> Page text
=== Begin Enclosure ===

This project will determine the localization and function of intestinal caveolae and assess their influence on systemic lipid metabolism. Caveolae are pit-shaped structures formed by oligomers of the protein caveolin-1 (CAV1) in lipid-rich plasma membrane domains. Caveolae regulate cell signaling, internalization of receptors and ligands, inflammation and transcytosis. Cell culture studies suggest that caveolae plasma membrane expression may be asymmetric in polarized cell types such as enterocytes, but data have been conflicting. Further, CAV1 subcellular localization and its functional significance have not been investigated in vivo. As a first step in exploring CAV1, drCav1-GFP zebrafish were created that show in vivo drCav1 localization to the basolateral and lateral plasma membranes of enterocytes, but not to the brush border. Interestingly, in mice, CAV1 interacts with the ABC binding cassette transporter member 1 (ABCA1), which mediates cellular cholesterol efflux to high-density lipoproteins (HDL);mice lacking CAV1 have altered plasma lipids despite normal dietary cholesterol absorption. Thus, intestinal caveolae may play a role in lipid metabolism and cardiovascular disease.
Specific Aim 1 of this proposal is to characterize caveolar localization in enterocytes and hepatocytes. To test the hypothesis that drCav1 is targeted to specific membranes of polarized cells in addition to enterocytes, hepatocyte drCav1-GFP expression will be characterized. To determine if drcav1 mRNA localizes to specific sections of the endoplasmic reticulum prior to asymmetric protein targeting, enterocyte mRNA expression will be determined by in situ hybridization. To ensure that drCav1-GFP localization is representative of wild type drCav1, the subcellular location of intestinal drCav1 will be identifie by immunofluorescence and of caveolae by electron microscopy.
In Specific Aim 2 caveolar endocytosis will be visualized and disrupted. To determine where caveolae-mediated internalization occurs in enterocytes, BODIPY-d-lactosylceramide (LacCer), which has been described in cell culture to be carried by caveolae, will be injected into the intestinal lumen or basolateral side of enterocytes and its uptake visualized in live zebrafish. Intestinal caveolae wil be disrupted in vivo i) via injection of BODIPY-l-LacCer and ii) by creating zebrafish that overexpresses mutated drCav1 that does not oligomerize.
Specific Aim 3 will determine the contribution of intestinal caveolae to lipid metabolism. To test the involvement of intestinal caveolae in lipid transport, dietary lipids transported to the liver in live zebrafish with functioal and disrupted caveolae will be quantified. To investigate the contribution of intestinal caveolae to cellular cholesterol efflux via ABCA1, dietary cholesterol incorporation into HDL in zebrafish with functional and disrupted caveolae will be quantified. This investigation will characterize intestinal caveolae, develop novel methods to study caveolar function in vivo, and determine the contribution of intestinal caveolae to systemic lipid metabolism, providing valuable insights into mechanisms underlying gastrointestinal and metabolic disease.

=== End Enclosure ===

> Provided data
=== Begin Enclosure ===

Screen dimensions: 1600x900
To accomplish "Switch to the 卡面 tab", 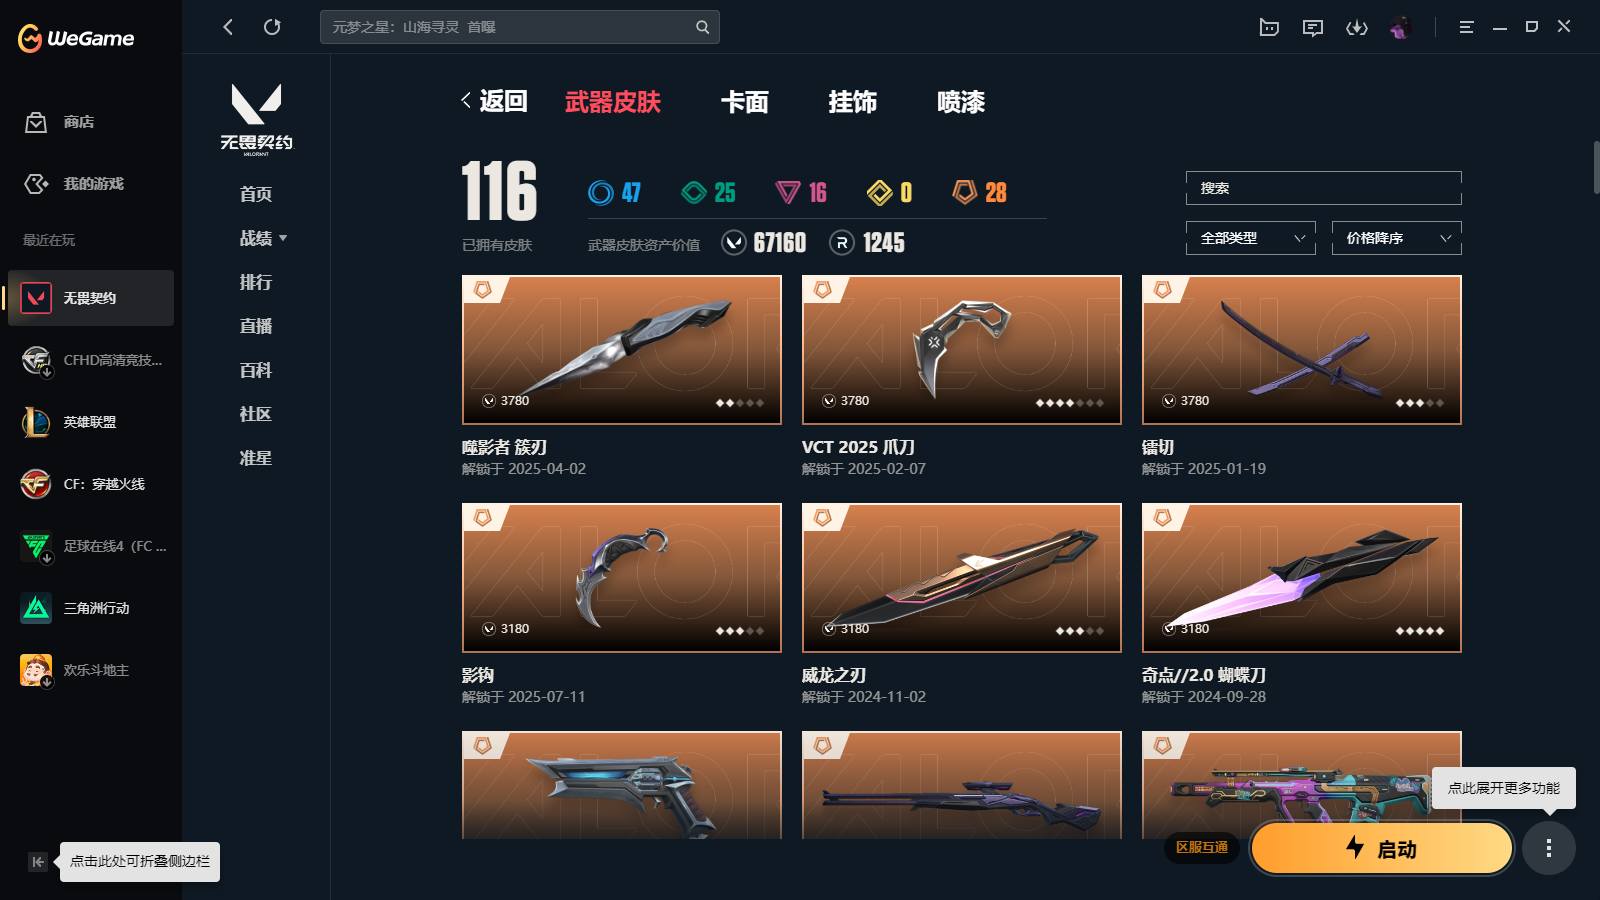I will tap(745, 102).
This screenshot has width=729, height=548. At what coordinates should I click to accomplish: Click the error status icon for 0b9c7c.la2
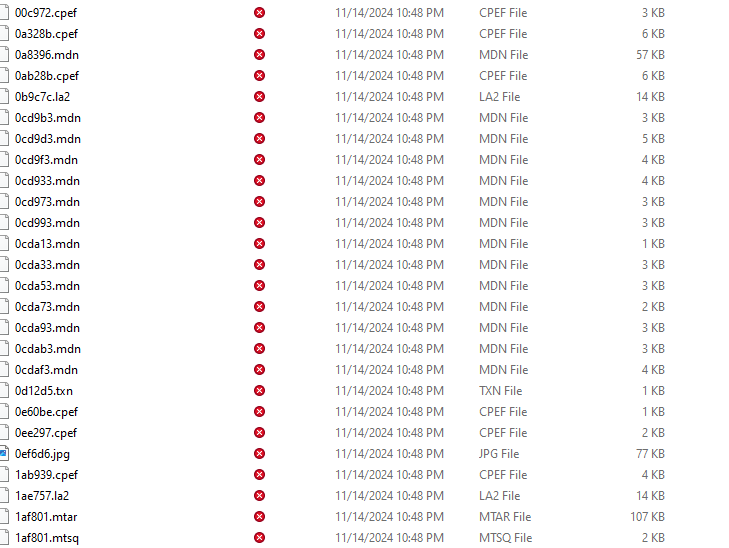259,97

=== End Enclosure ===

> What this task involves
List every process that the intestinal caveolae project summary says caveolae regulate.

> Answer box
- Cell signaling
- Internalization of receptors and ligands
- Inflammation
- Transcytosis